Standard: CCSS.MATH.2.NBT.B.5
Addition without regrouping is a critical stepping stone in your second grader's math journey because it builds confidence and fluency with two-digit numbers before they tackle the more complex skill of regrouping (carrying). At ages 7–8, children are developing stronger number sense and beginning to see patterns in how tens and ones work together. When students can quickly add problems like 23 + 15 without regrouping, they're practicing place value understanding, mental math flexibility, and the foundation for multi-digit computation. This skill appears constantly in real life—calculating total stickers, combining allowance amounts, or figuring out how many crayons two boxes hold together. Mastering addition-no-regrouping helps children feel capable and ready for the next challenge, which directly supports their confidence and willingness to tackle harder math problems.
The most common error Grade 2 students make is misaligning numbers—writing 23 + 15 as 23 + 15 (vertically) but then adding 2 + 1 and 3 + 5 incorrectly because they haven't kept columns straight. Another frequent mistake is adding across the page left-to-right (adding the 2 and 1 first) instead of starting with the ones column on the right. Watch for children who write the correct answer but can't explain which place they added—if they say "23 plus 15 is 38 because I added the top and bottom numbers," they're memorizing rather than understanding place value. These students often struggle when the numbers shift position or when a problem is written horizontally instead of vertically.

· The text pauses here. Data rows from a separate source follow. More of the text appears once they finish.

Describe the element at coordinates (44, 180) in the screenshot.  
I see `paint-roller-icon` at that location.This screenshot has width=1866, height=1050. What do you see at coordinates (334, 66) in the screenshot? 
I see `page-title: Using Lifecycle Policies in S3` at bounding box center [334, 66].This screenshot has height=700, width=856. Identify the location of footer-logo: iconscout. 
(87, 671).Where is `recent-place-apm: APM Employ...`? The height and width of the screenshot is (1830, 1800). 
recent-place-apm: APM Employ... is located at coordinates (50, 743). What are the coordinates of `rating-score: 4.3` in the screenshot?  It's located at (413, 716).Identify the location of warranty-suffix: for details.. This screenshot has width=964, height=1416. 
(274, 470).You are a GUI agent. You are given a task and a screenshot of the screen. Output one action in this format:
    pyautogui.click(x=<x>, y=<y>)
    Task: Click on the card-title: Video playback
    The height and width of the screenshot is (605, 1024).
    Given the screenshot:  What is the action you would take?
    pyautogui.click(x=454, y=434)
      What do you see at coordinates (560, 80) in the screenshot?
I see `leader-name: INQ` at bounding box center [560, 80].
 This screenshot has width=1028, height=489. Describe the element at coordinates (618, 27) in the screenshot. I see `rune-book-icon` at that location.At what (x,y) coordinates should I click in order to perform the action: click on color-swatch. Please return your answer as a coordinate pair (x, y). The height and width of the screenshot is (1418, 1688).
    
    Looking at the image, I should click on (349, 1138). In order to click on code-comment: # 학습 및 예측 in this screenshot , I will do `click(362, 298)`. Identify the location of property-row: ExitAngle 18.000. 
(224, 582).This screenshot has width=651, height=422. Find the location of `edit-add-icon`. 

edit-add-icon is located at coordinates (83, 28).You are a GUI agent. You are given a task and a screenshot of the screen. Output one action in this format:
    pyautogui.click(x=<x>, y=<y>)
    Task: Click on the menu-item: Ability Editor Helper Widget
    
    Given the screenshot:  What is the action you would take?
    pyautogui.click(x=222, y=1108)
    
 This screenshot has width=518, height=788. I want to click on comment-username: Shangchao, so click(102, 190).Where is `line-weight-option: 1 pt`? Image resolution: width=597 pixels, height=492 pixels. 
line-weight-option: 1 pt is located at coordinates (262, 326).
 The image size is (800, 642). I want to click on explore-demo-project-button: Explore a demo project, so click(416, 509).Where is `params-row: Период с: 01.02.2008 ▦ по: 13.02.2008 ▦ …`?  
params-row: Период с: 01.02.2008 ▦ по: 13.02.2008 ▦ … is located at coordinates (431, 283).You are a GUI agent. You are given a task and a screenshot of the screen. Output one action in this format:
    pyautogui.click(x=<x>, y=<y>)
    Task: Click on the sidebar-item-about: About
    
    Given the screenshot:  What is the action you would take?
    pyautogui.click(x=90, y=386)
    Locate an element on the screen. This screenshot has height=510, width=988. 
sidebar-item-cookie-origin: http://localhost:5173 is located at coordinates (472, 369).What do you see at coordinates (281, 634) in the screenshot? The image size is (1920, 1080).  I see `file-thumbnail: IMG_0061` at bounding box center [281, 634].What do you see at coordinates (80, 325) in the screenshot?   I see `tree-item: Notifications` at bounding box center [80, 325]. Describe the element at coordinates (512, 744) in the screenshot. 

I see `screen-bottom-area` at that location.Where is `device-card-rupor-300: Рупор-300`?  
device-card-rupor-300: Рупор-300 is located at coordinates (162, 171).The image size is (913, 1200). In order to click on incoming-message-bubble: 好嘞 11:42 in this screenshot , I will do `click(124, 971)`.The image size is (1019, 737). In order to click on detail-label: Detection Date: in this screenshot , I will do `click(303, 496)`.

Create a "comet trail" game using two dice and a paper mat divided into tens and ones columns. Have your child roll two dice, place each number in the correct column, then add them together—the comet "travels" across the sky as they solve. This builds automatic alignment skills and lets them physically place tens rods or blocks in the tens column and ones in the ones column, making the abstract concept concrete. Repeat this 5–10 minutes, 3–4 times a week, and you'll see their speed and confidence soar without the pressure of a formal drill.